@starvinggamer: I'm still not sure I get it. That Booker already made that decision, so is that instance supposed to be actual time travel and not just dimension travel? Everything I'm about to say is more a question than a statement. I'm not really trying to refute, more just understand.
Also, there are supposed to be infinite universes, correct? And the existence of at least 123 baptism rejections is acknowledged right? So if splits only happen where a choice is to be made, the baptism scene would become 2 timelines, and taking into account the rest of the game, not many more timelines would have been created over the course of the rapture journey, so most of the timelines would have to have been created before then?
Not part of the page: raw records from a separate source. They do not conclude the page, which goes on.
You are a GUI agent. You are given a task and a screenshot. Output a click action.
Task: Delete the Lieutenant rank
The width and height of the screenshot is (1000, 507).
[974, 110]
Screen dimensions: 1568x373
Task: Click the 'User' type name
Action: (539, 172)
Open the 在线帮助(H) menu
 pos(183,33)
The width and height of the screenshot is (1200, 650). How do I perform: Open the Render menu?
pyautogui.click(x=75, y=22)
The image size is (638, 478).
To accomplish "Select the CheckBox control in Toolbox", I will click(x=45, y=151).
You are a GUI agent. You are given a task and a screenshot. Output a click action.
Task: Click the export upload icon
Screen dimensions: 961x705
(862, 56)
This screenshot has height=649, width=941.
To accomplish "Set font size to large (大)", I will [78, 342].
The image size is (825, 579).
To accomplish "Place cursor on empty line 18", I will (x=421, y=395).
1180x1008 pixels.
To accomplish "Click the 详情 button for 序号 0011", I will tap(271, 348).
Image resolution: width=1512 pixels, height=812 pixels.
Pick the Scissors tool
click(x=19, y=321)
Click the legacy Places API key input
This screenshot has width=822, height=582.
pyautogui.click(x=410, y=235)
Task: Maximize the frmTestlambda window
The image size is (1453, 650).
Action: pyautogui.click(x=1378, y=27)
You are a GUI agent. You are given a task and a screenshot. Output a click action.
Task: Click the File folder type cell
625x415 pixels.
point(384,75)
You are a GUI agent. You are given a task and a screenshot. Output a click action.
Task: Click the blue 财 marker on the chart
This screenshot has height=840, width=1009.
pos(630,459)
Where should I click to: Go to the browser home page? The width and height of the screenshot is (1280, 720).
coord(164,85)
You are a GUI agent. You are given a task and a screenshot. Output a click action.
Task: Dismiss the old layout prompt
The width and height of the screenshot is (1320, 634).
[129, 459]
Or is it safe to assume that with infinite timelines comes infinite possibilities. Elizabeth mentions how songbird keeps stopping Booker. And some have interpreted dying as that timeline ending and then being dropped into another. Could we assume that every possibility for difference in events creates a new timeline? Even down to something so simple as to whether or not he picked up a silver eagle? To your coin example, the result is always heads, but does that mean Booker always selected tails? Again, I don't really know. It's very possible I don't understand the laws of the universe.
That stuff aside, I don't understand how drowning that one Booker would eliminate the other timelines. Especially considering he already made that choice. It might make a bit more sense to me if it somehow broke the loop and prevented timelines created out of the timeline central to the game from having Comstock and Columbia, but I don't get how it works retroactively. Unless they travel back to some sort of "Alpha" timeline. But even then, I don't see how drowning that Booker would help. Wouldn't you have to drown the Alpha Booker?
Sorry if this is a bit confusing. I'm confused so just kinda saying whatever's coming to mind.